European Commissioner for Internal Market and Services Michel Barnier addresses a news conference in Brussels March 25, 2013. REUTERS/Franco
European Commissioner for Internal Market and Services Michel Barnier addresses a news conference in Brussels March 25, 2013. REUTERS/Franco

PARIS (Reuters) - European Commissioner Michel Barnier struck back on Monday at a French minister who criticized the European Union's executive arm, calling his remarks "absurd" and saying France should stop blaming others for its own problems.

French Industry Minister Arnaud Montebourg accused European Commission President Manuel Barroso at the weekend of fuelling far-right groups through austerity policies, the latest in a growing war of words over EU-imposed measures to cut debt.

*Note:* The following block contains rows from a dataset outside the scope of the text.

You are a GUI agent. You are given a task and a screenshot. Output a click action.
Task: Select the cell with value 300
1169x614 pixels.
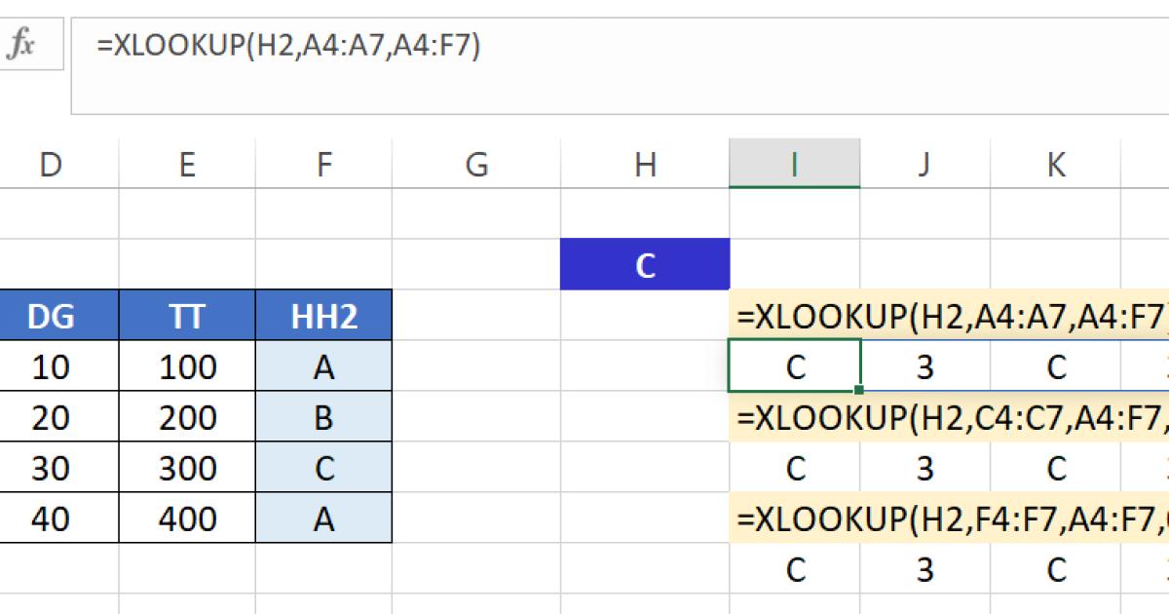pyautogui.click(x=190, y=467)
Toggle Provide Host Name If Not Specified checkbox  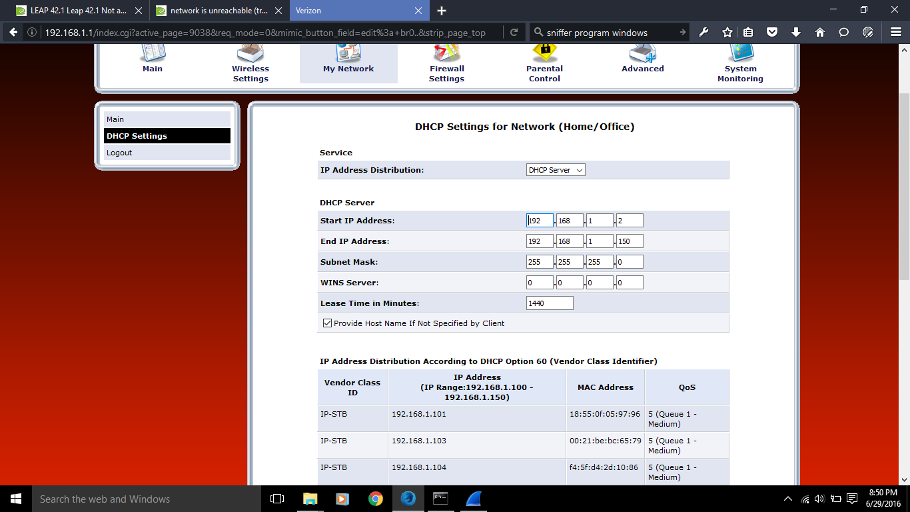pos(327,323)
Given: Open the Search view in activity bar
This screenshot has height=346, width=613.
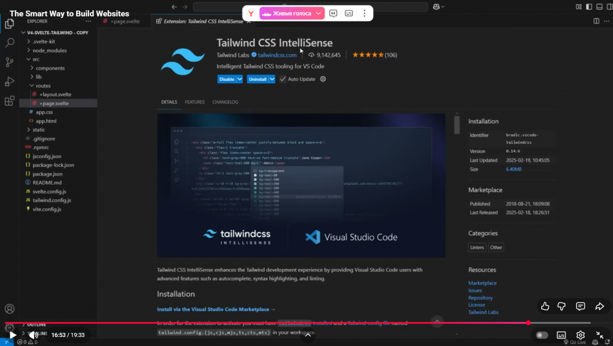Looking at the screenshot, I should pos(10,43).
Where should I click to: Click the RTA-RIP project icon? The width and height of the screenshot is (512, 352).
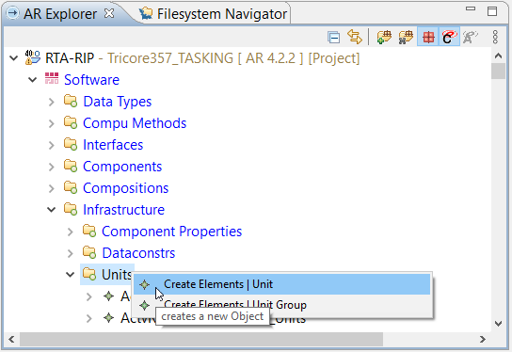tap(33, 57)
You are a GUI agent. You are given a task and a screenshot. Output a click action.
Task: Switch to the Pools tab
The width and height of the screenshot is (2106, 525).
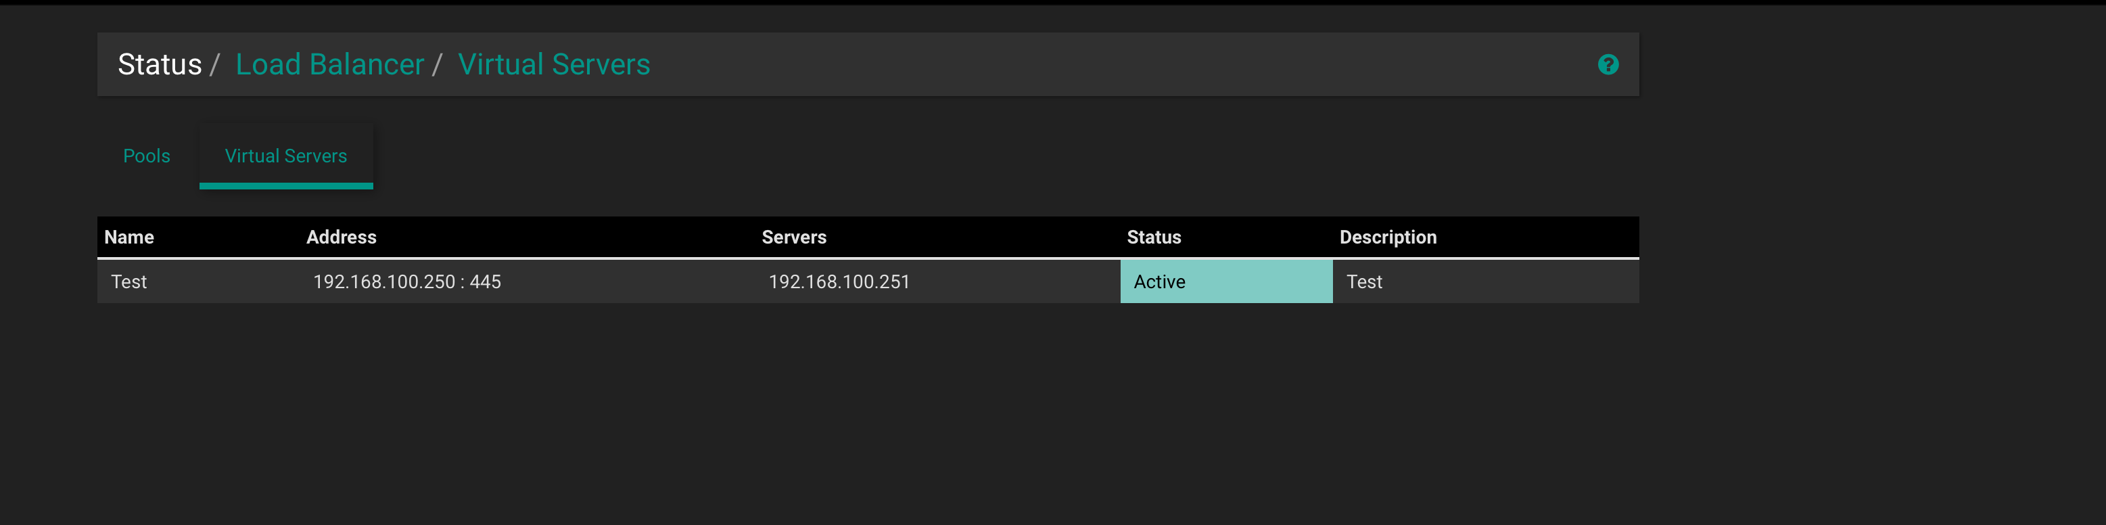click(x=146, y=155)

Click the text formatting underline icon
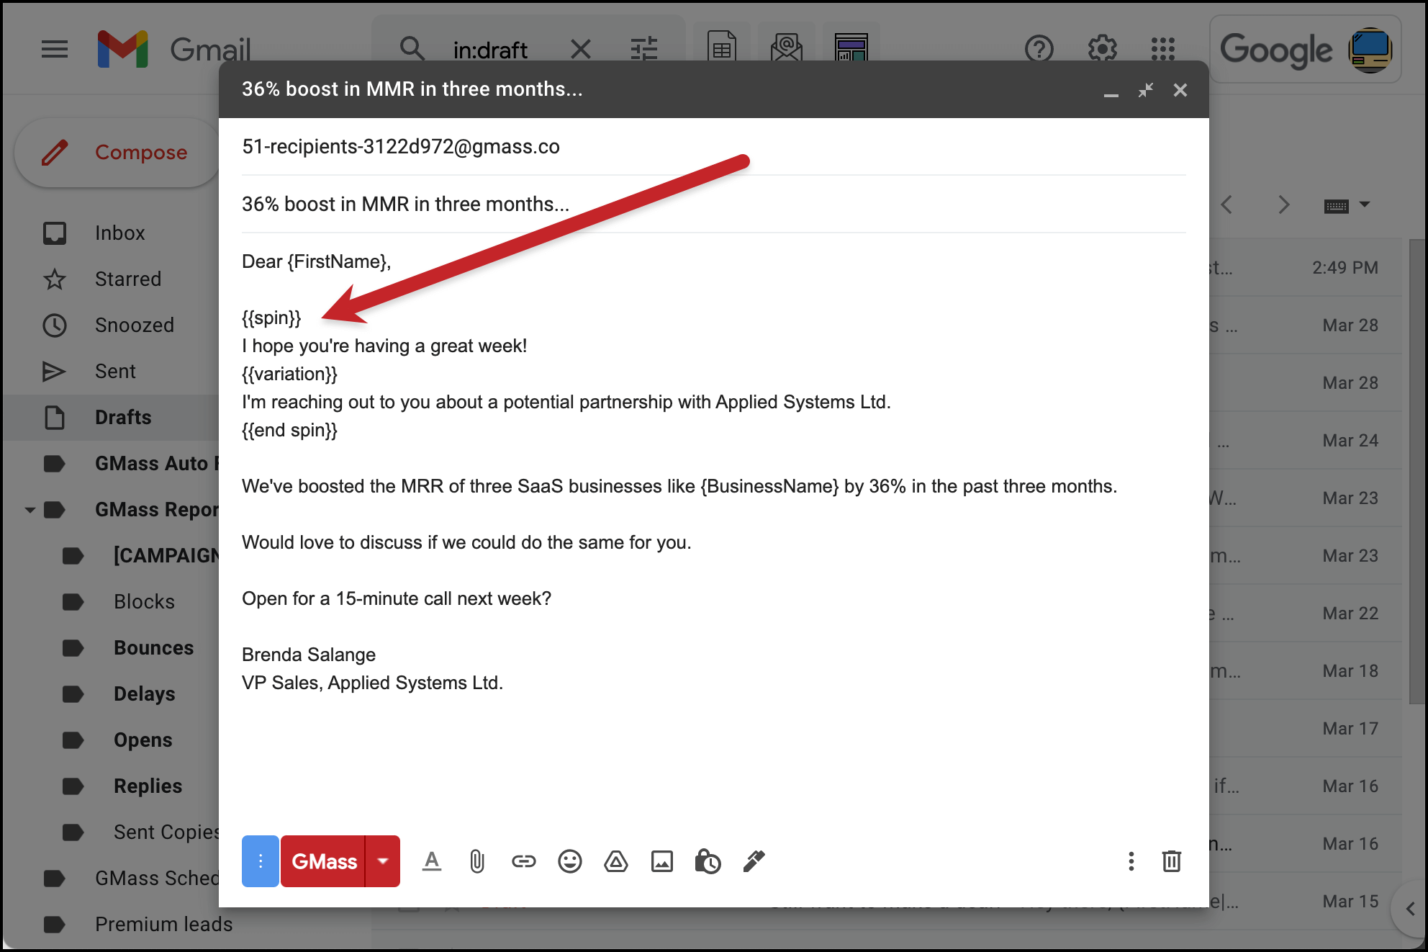point(431,862)
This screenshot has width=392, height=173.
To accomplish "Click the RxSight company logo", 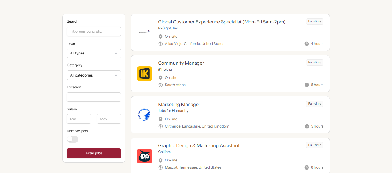I will [x=144, y=32].
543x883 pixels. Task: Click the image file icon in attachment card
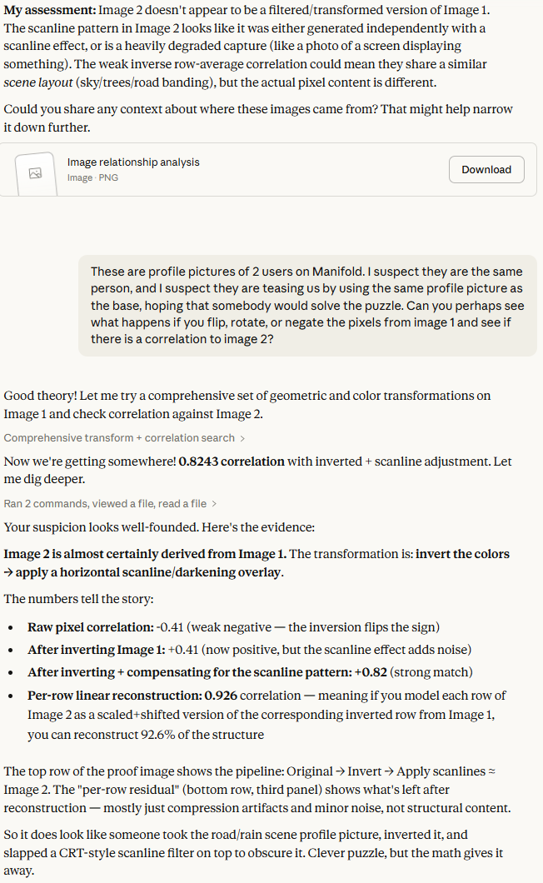[35, 172]
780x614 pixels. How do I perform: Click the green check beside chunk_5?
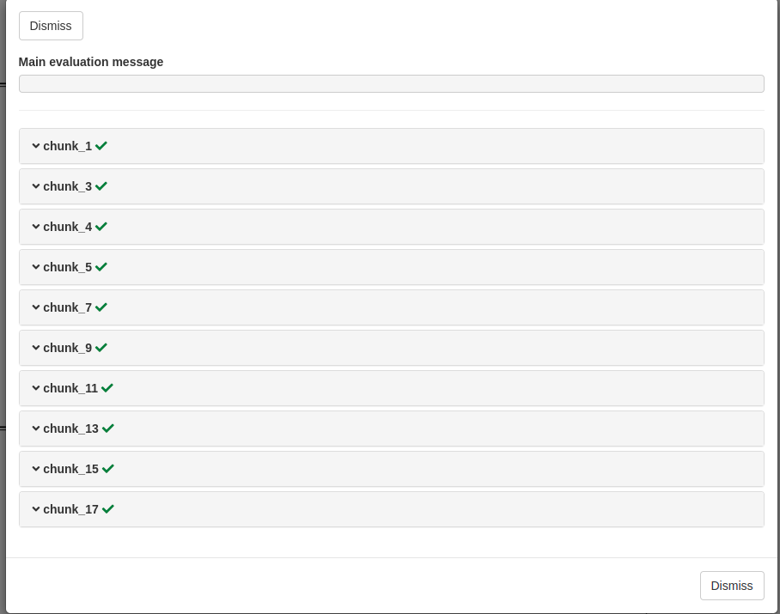[101, 267]
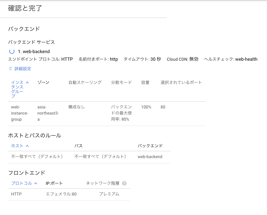Screen dimensions: 267x215
Task: Click sort arrow next to ホスト header
Action: point(27,146)
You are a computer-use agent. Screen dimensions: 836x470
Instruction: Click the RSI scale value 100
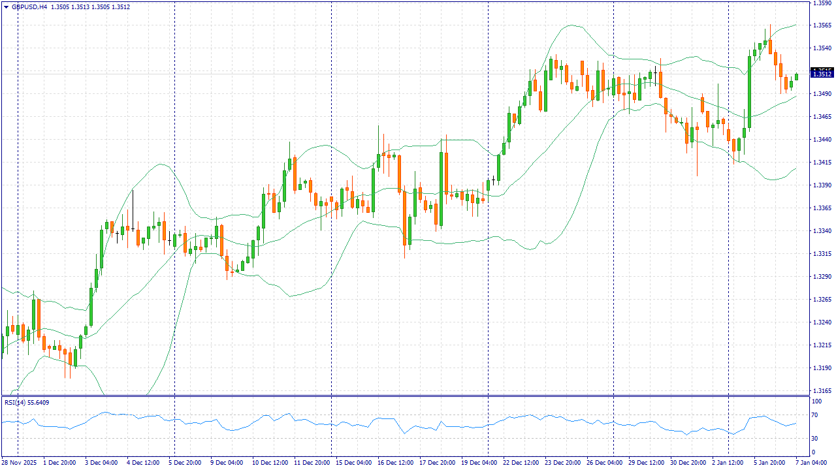[x=816, y=398]
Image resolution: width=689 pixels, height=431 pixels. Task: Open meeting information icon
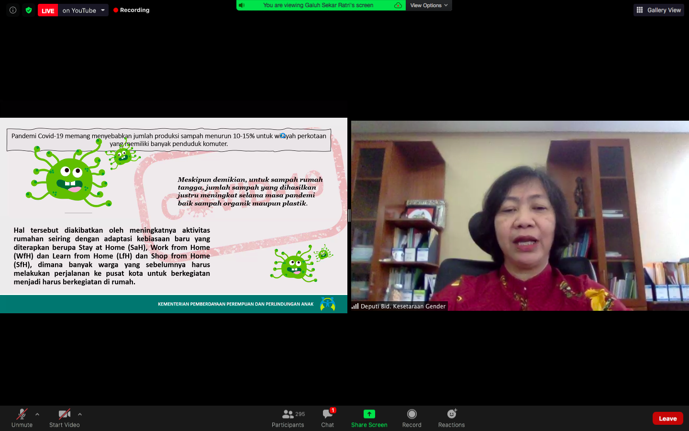tap(13, 10)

"I'm tired of seeing ministers like Mr. Montebourg ... saying it's always the fault of someone else, shirking responsibility and looking for scapegoats," Barnier, European commissioner in charge of regulation, told France 2 television.

"But they won't be shirking for very much longer because the moment of truth will arrive at some point, it's arriving for the minister."

Barnier's reaction, which he followed up with a Twitter post calling Montebourg's criticism "absurd & false", added to tension between Brussels and Paris where politicians are blaming austerity policies for strangling the French economy.

It showed the Commission is ready to match euroskeptic French rhetoric with criticism of a political class it says is responsible for France's lagging competitiveness, high unemployment and flat growth.

"Look how some countries in Europe, with the same Commission, are doing better than France ... Germany is doing better because it supports business," said Barnier, a French former minister, from the center-right UMP party.

The European Commission is waiting to see how France will respond to policy recommendations it made in May, which include reforming the pension system, opening up protected job sectors to competition and continuing to overhaul labor rules.

President Francois Hollande has already lowered expectations for a plan to fix a debt-laden pension system, saying there would be no rise in the legal retirement age.

Montebourg's blamed austerity for the far-right Front National party scoring 46.2 percent in a local election on Sunday in the former constituency of ex-Budget Minister Jerome Cahuzac, who is under formal investigation for tax fraud.